----- Available data

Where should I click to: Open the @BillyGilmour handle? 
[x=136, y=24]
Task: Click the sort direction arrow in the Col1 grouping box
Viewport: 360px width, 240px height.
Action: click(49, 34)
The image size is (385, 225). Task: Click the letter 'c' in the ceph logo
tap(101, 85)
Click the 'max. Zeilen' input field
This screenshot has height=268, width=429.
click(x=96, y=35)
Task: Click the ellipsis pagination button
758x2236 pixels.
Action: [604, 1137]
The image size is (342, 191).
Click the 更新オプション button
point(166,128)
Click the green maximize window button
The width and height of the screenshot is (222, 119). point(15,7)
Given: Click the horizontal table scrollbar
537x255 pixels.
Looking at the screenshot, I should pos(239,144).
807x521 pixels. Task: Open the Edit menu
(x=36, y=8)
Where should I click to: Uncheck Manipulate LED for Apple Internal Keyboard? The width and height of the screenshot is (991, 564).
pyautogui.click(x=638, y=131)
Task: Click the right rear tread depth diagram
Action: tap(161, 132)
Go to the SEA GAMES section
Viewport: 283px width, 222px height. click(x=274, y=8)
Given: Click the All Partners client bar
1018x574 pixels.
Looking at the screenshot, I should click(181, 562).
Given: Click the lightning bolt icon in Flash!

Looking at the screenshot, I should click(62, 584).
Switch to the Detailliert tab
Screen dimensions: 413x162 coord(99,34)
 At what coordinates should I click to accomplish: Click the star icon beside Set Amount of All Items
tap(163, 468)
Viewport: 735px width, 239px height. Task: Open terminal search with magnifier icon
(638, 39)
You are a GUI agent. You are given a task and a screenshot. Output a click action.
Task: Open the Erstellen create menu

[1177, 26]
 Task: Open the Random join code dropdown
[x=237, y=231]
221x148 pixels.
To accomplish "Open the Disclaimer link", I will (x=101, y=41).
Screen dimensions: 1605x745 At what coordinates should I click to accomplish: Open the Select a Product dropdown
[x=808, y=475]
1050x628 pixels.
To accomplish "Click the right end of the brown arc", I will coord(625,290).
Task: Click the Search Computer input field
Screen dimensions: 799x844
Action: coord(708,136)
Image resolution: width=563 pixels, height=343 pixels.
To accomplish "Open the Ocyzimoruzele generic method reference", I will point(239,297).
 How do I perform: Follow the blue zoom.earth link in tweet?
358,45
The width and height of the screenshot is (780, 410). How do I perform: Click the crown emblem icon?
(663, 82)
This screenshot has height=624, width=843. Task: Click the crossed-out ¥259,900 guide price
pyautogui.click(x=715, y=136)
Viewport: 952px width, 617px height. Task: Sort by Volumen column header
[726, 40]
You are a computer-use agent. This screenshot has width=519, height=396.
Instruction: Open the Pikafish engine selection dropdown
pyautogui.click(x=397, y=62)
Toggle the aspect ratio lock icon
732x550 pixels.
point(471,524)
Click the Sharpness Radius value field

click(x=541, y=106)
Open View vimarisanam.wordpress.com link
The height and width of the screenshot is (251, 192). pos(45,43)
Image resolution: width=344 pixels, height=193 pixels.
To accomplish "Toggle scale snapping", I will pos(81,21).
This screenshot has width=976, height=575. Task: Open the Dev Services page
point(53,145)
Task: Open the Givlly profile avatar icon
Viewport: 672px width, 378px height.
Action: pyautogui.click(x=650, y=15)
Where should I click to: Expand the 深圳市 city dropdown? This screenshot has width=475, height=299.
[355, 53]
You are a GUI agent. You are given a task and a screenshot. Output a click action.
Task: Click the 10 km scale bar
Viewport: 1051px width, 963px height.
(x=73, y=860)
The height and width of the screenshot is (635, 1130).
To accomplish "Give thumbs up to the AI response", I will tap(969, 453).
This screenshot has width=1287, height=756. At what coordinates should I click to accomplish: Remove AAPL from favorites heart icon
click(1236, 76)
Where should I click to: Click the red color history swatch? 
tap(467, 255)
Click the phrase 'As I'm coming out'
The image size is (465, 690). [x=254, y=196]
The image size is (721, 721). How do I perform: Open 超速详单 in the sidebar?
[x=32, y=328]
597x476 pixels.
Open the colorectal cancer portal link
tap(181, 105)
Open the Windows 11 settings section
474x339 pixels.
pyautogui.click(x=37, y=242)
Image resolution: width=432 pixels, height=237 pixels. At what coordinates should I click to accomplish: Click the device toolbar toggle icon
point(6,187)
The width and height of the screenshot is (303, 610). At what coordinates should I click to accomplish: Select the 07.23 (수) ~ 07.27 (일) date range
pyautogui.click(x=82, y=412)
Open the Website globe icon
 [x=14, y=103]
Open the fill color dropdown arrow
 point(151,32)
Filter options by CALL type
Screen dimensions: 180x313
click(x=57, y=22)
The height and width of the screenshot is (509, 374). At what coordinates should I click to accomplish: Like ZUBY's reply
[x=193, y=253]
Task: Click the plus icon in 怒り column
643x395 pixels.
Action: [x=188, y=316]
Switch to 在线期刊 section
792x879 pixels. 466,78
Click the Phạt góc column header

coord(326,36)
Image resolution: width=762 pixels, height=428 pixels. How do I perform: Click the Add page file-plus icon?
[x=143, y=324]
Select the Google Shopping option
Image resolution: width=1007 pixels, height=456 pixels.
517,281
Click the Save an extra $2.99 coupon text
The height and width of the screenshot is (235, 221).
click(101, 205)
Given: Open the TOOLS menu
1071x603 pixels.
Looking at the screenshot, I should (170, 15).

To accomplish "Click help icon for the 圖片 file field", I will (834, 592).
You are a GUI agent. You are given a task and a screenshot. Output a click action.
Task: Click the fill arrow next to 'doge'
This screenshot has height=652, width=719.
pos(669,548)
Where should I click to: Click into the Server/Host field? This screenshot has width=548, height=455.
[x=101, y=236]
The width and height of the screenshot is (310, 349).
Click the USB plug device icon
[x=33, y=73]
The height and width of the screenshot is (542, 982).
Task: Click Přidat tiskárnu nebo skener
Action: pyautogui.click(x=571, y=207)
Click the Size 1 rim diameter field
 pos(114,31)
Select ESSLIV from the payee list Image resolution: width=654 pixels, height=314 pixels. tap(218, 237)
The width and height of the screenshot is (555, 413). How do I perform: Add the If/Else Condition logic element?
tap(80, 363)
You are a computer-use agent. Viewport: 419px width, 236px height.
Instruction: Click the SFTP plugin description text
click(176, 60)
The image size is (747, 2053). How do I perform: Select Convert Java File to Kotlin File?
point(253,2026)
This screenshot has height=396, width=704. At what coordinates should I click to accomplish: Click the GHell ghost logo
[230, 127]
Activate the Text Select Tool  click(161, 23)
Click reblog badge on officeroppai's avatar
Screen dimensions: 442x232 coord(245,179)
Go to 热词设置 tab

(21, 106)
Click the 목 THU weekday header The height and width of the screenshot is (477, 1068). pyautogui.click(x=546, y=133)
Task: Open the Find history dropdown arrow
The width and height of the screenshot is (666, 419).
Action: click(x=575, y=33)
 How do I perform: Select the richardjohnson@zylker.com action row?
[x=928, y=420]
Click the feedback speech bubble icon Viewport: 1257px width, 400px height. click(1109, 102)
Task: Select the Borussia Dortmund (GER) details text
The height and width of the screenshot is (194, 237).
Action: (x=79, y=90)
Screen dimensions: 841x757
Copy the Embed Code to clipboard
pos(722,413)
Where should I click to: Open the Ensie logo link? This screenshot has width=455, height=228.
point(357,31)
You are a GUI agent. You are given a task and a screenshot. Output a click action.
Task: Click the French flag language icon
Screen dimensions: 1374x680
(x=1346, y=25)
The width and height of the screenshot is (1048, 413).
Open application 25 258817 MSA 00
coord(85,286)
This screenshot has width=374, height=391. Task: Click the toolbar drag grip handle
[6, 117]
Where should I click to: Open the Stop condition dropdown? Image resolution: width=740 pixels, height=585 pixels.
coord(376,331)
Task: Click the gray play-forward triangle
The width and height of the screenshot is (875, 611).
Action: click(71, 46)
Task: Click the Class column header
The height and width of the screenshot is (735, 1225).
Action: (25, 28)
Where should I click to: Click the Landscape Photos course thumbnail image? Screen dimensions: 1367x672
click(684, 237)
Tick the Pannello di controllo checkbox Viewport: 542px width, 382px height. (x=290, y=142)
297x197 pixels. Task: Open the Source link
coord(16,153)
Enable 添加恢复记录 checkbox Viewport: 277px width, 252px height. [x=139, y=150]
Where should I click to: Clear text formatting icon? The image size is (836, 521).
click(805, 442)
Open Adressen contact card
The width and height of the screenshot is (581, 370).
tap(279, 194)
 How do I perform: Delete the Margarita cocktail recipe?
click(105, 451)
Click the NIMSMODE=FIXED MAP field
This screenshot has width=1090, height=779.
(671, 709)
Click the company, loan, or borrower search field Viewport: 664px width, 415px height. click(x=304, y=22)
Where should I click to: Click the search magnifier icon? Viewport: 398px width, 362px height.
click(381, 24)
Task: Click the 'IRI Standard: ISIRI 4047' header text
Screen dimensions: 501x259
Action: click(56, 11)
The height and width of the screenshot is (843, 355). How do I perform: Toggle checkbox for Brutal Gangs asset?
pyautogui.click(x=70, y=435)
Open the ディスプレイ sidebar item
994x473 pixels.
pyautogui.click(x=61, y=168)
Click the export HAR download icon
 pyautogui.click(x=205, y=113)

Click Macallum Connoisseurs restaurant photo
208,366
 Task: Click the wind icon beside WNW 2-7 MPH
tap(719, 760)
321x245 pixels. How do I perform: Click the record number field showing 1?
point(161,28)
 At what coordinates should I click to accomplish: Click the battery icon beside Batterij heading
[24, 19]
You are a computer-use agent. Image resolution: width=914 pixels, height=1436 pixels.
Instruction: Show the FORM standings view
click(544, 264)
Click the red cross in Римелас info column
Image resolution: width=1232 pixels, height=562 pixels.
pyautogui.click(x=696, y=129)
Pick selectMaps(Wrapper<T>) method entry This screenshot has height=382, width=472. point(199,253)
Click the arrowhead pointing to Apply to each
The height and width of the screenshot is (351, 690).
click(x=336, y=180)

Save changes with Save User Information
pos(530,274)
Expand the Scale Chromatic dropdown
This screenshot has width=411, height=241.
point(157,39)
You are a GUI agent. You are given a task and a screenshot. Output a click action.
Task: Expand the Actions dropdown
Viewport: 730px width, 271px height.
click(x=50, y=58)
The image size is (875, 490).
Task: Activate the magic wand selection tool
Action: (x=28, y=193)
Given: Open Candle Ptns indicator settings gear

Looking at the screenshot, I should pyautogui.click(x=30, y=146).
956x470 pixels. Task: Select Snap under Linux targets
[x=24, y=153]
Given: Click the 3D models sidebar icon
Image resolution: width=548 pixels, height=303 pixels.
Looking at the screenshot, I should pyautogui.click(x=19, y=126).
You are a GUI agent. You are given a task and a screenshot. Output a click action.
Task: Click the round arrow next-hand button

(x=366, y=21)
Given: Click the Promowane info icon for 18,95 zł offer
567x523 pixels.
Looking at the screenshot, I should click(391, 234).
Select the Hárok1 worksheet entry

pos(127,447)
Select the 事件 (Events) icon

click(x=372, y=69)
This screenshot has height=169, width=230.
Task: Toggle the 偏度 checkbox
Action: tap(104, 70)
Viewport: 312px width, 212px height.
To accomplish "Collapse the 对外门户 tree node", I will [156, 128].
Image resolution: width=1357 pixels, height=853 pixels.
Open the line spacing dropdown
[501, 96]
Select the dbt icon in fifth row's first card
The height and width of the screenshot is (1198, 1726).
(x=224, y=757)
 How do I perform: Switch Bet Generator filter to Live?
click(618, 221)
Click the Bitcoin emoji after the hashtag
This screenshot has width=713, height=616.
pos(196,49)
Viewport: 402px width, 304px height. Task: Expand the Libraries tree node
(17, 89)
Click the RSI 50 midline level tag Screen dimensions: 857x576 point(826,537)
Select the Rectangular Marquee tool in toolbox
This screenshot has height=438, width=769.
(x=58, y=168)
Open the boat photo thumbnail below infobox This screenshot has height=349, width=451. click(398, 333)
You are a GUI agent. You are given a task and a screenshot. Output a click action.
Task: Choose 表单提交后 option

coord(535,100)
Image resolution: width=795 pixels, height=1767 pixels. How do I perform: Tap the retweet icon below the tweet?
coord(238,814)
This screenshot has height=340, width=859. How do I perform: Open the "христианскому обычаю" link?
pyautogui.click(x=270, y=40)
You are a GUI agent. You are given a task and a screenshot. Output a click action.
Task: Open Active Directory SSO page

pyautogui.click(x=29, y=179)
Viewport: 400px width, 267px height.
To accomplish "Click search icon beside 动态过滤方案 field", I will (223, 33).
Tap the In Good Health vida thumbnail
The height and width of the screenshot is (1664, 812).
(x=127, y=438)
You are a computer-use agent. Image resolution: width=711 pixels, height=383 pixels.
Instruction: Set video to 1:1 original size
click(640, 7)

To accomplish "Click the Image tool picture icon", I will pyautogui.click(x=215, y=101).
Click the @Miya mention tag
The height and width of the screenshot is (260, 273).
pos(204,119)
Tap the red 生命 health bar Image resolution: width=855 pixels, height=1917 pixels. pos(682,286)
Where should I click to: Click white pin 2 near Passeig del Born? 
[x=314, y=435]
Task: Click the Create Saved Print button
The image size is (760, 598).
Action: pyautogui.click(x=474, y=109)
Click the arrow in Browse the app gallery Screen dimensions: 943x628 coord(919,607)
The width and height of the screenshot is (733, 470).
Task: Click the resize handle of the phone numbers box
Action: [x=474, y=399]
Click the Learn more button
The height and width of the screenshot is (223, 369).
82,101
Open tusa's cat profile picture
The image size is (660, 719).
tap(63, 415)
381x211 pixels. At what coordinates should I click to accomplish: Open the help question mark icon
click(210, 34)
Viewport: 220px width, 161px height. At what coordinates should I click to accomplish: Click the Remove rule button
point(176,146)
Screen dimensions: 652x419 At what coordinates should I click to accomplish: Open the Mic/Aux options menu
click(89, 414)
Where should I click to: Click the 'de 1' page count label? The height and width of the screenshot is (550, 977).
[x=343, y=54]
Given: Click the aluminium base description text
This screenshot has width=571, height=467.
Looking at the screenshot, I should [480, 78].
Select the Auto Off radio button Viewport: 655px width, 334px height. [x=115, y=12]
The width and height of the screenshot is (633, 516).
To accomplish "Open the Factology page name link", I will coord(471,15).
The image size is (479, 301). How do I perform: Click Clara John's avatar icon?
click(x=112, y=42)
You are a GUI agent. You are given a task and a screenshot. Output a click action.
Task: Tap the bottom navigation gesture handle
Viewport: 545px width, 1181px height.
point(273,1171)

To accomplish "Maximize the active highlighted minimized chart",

----------

Please return a copy of each line in the entries that has the string "profile".

Task: Open the Givlly profile avatar icon
Open tusa's cat profile picture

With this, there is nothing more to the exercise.